[Exercise material Boundary: Start]

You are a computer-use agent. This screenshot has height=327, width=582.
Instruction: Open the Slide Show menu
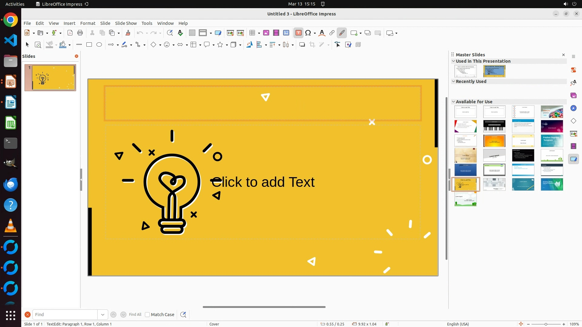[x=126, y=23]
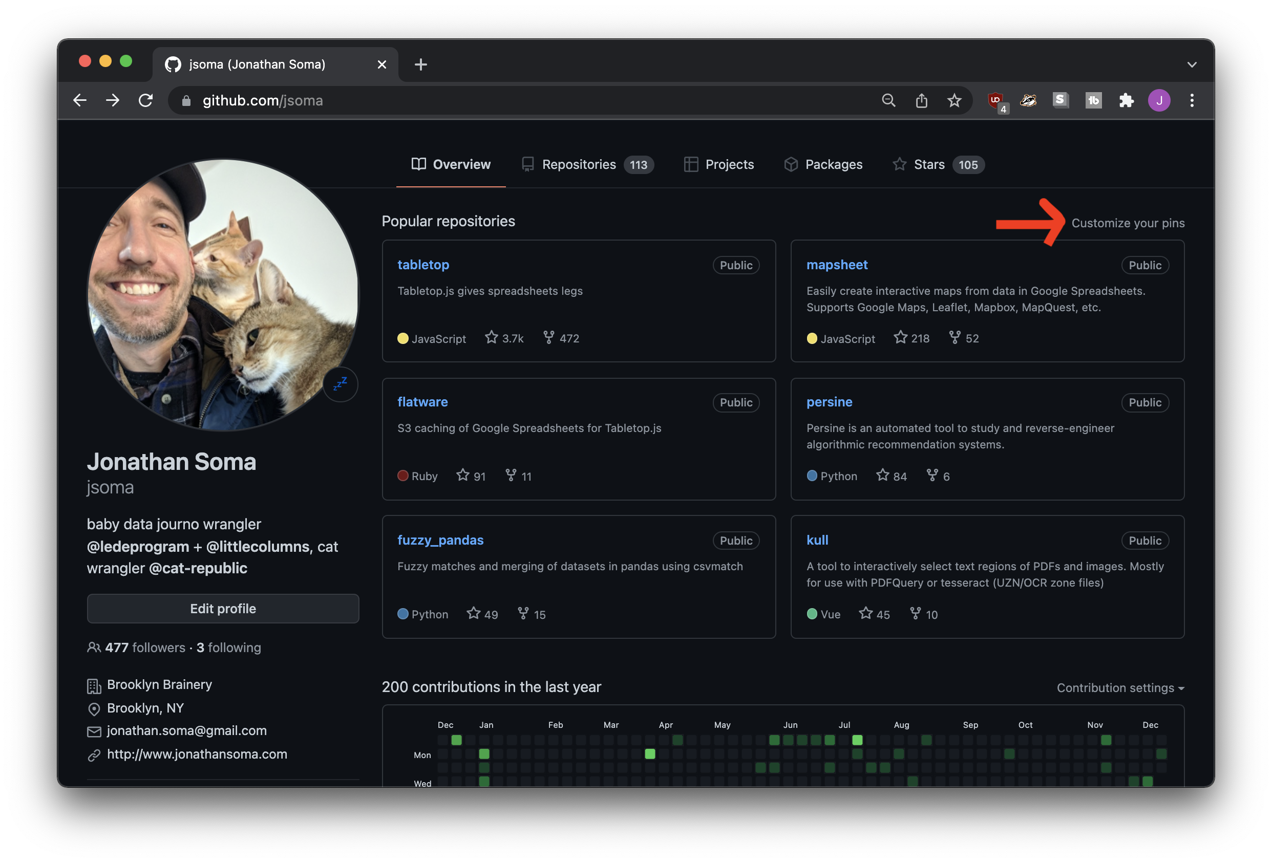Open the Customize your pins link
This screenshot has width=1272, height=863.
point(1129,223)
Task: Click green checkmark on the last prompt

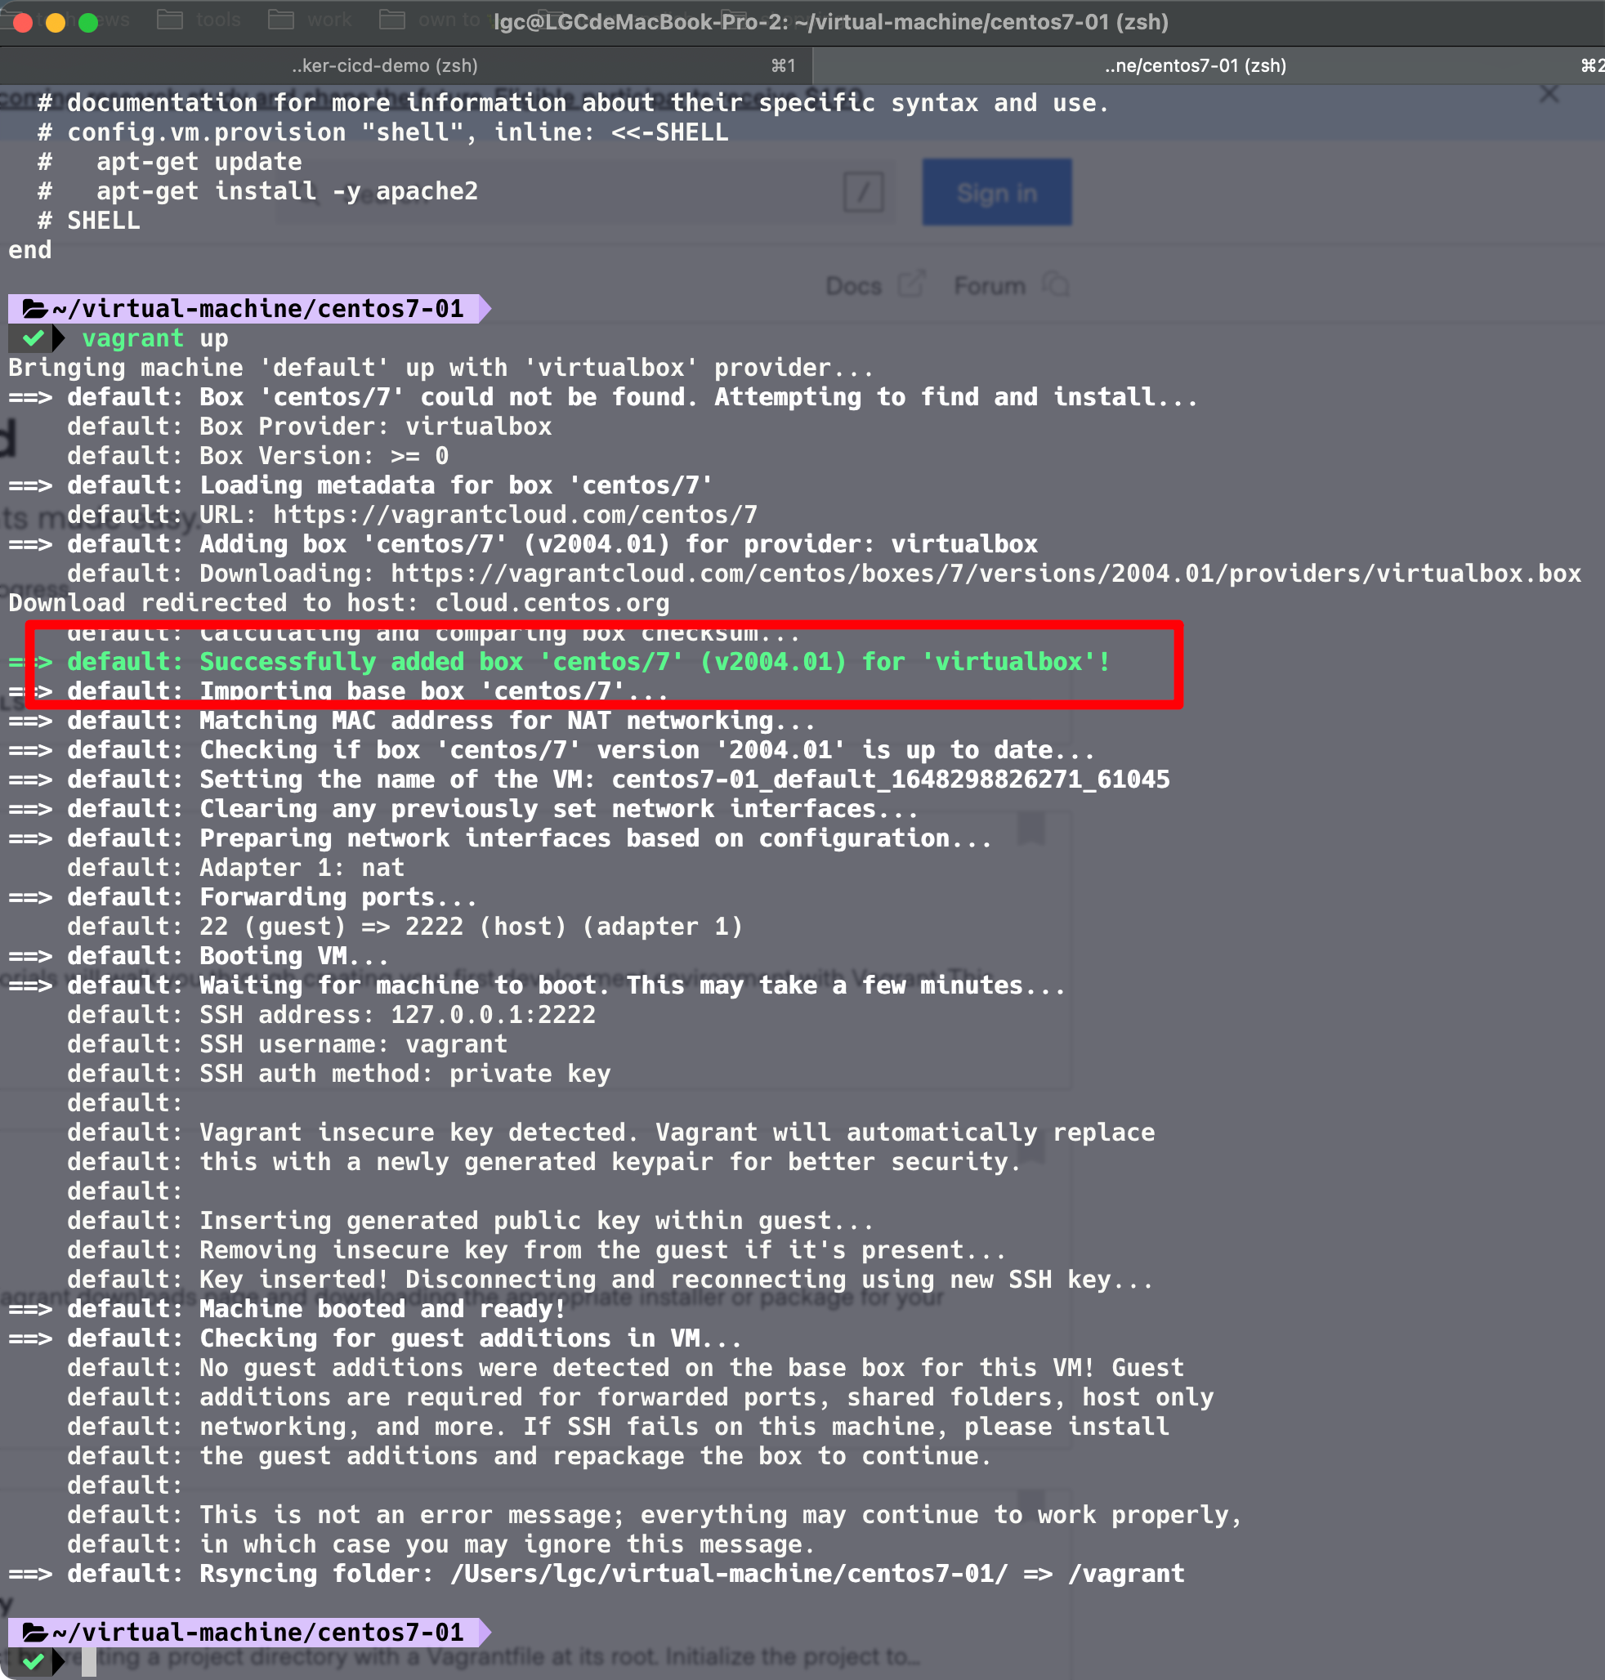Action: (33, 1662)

[Exercise material Boundary: End]

Directions: Repeat the entries verbatim; no pictures.

Response box:
You are a computer-use agent. This screenshot has height=327, width=582.
Instruction: Open the Slide Show menu
[x=126, y=23]
Open the Customize your pins link
This screenshot has width=1272, height=863.
point(1129,223)
Task: Click green checkmark on the last prompt

Action: (33, 1662)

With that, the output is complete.